4. The automatic tube calibration mechanism according to claim 1, characterized in that: The measuring head (13) has two light-emitting holes (20) on its surface. A light-transmitting plate (19) is installed inside the light-emitting holes (20) to protect the laser transceiver (18).
5. The automatic tube calibration mechanism according to claim 1, characterized in that: The power supply board (16) is connected to a plug (17), and the plug (17) is connected to a signal line (12).
6. The automatic tube calibration mechanism according to claim 5, characterized in that: The surface of the light-shielding ring (15) is provided with a bayonet (14), the inner wall of the bayonet (14) is provided with a ball (6), and the signal line is placed inside the bayonet (14).

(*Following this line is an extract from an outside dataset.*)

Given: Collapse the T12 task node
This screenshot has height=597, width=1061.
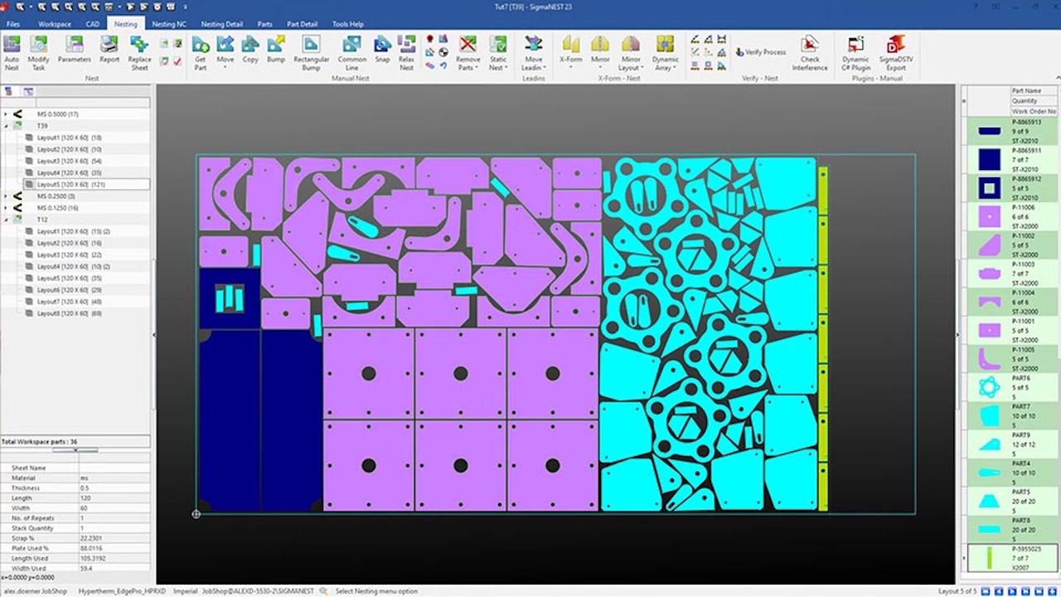Looking at the screenshot, I should pyautogui.click(x=6, y=220).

7. The automatic tube calibration mechanism according to claim 1, characterized in that: The flattener includes a fixed frame (3) and a cylinder (4) connected to the fixed frame (3). An upper centering plate (5) is installed at the lower end of the cylinder (4), and a lower centering plate (2) connected to the base (1) is provided below the upper centering plate (5).
8. An automatic tube calibration mechanism according to claim 7, characterized in that: Both the upper centering plate (5) and the lower centering plate (2) are V-shaped.